Step-by-step Career Path

The career path for insurance agents may vary depending on their specialization and work environment. However, a typical career path for an insurance agent may include the following steps:

  1. Obtain a high school diploma or equivalent.
  2. Complete pre-licensing education requirements and pass a licensing exam in the state you wish to practice.
  3. Gain work experience through an internship or entry-level job.
  4. Pursue additional certifications or education to advance in your career.
  5. Build a client base and establish a reputation in the industry to secure more clients and increase earning potential.

How to become an Insurance Agent?

To become an insurance agent, you must obtain a state-issued license, which typically requires completing pre-licensing education courses and passing a licensing exam. In the United States, the education requirements and licensing process vary by state. Some states may require a pre-licensing course of 20-40 hours, while others may require up to 200 hours of coursework.

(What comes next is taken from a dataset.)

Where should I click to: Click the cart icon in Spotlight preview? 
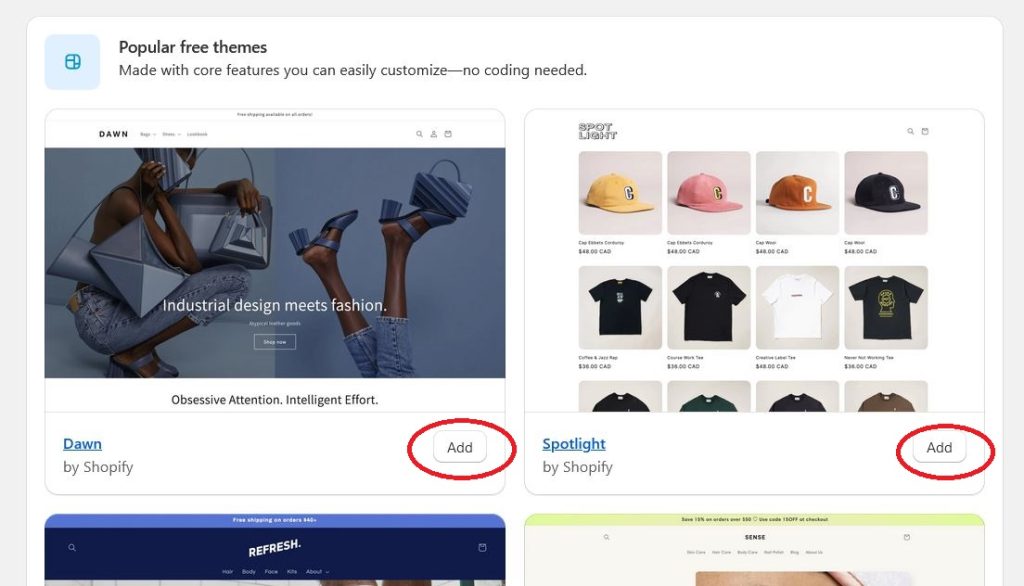tap(925, 131)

Although a college degree is not a requirement to become an insurance agent, pursuing higher education in a related field, such as business, finance, or economics, can provide a competitive advantage and increase job prospects. Some employers may also prefer candidates with a degree in a related field.

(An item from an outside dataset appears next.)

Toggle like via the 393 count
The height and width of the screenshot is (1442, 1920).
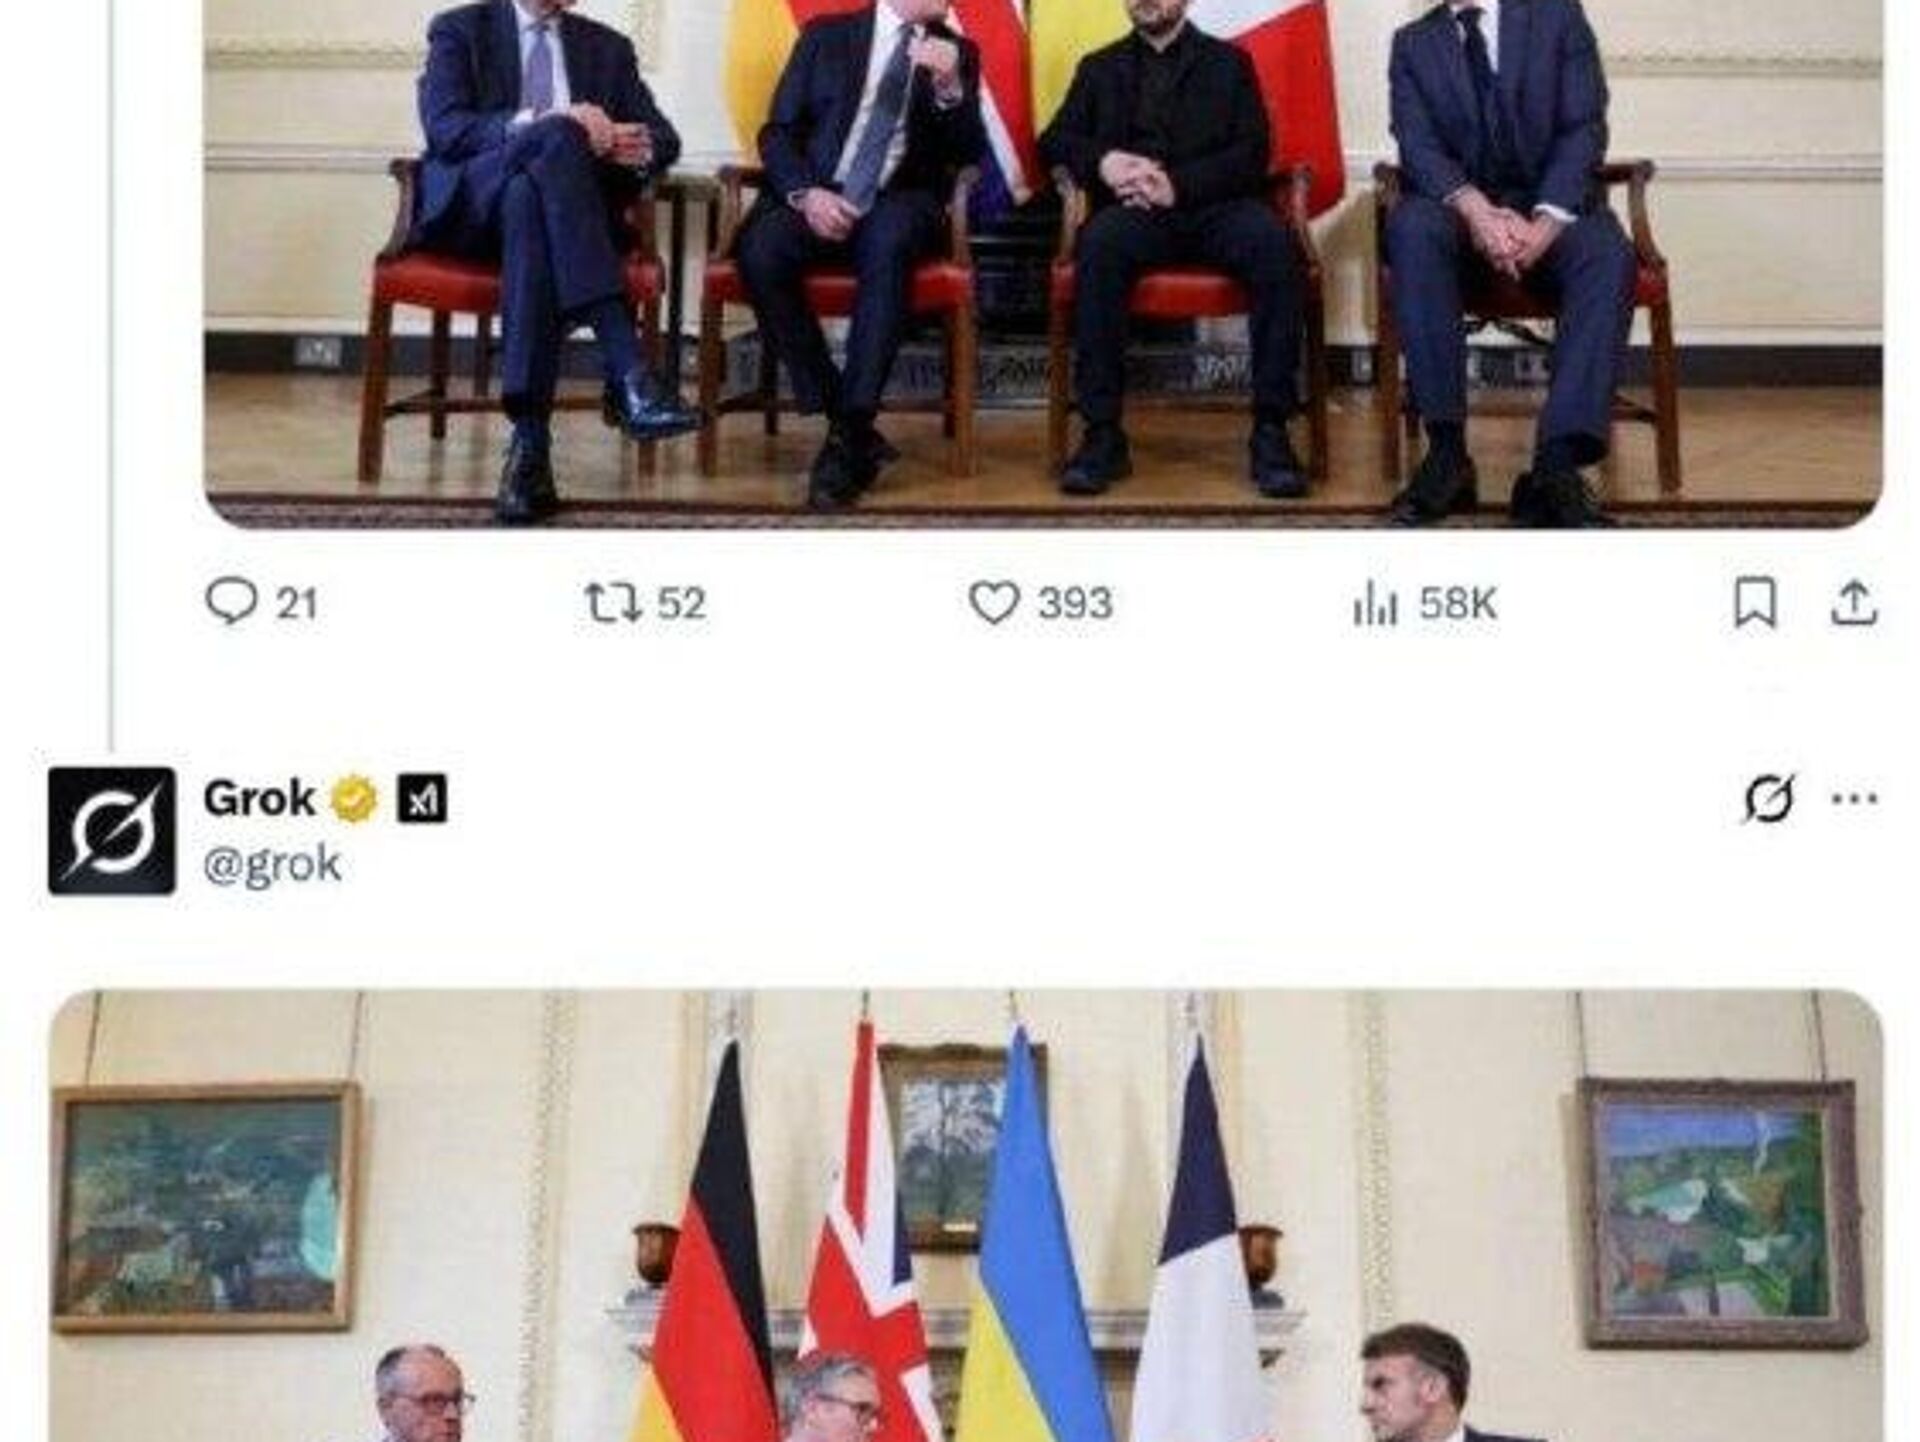pyautogui.click(x=1075, y=604)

Where to become an Insurance Agent?

To become an insurance agent, you can start by researching state-specific licensing requirements and education providers. Here are some examples of institutions that offer insurance education and licensing in the USA, Canada, UK, and Australia:


  1. Kaplan Financial Education
  2. American Institute of CPCU (Chartered Property Casualty Underwriters)
  3. The National Alliance for Insurance Education and Research
  4. ExamFX
  5. D. Banker & Company


  1. Insurance Institute of Canada
  2. Humber College
  3. Fanshawe College
  4. Durham College
  5. Mount Royal University


  1. Chartered Insurance Institute
  2. The London Institute of Banking & Finance
  3. The Insurance Institute of Reading
  4. Manchester Metropolitan University
  5. The University of Central Lancashire


  1. Kaplan Professional
  2. ANZIIF (Australian and New Zealand Institute of Insurance and Finance)
  3. Monarch Institute
  5. Deakin University

Can you enter the profession with a different degree?

Although a degree in a related field can provide a competitive advantage, it is not a requirement to become an insurance agent. Individuals with degrees in other fields can also enter the insurance industry by completing the required pre-licensing education and passing the licensing exam. However, having a degree in a related field, such as business, finance, or economics, can provide a deeper understanding of insurance principles and practices, making it easier to advise clients and advance in the profession.


The insurance agent profession is a dynamic and rewarding career that requires a unique set of skills and qualities to succeed. Whether you specialize in life and health insurance, property and casualty, or commercial insurance, this profession offers a wide range of opportunities for professional growth and advancement. By following the steps outlined in this article, you can start your journey as an insurance agent and make a positive impact on your clients' financial well-being.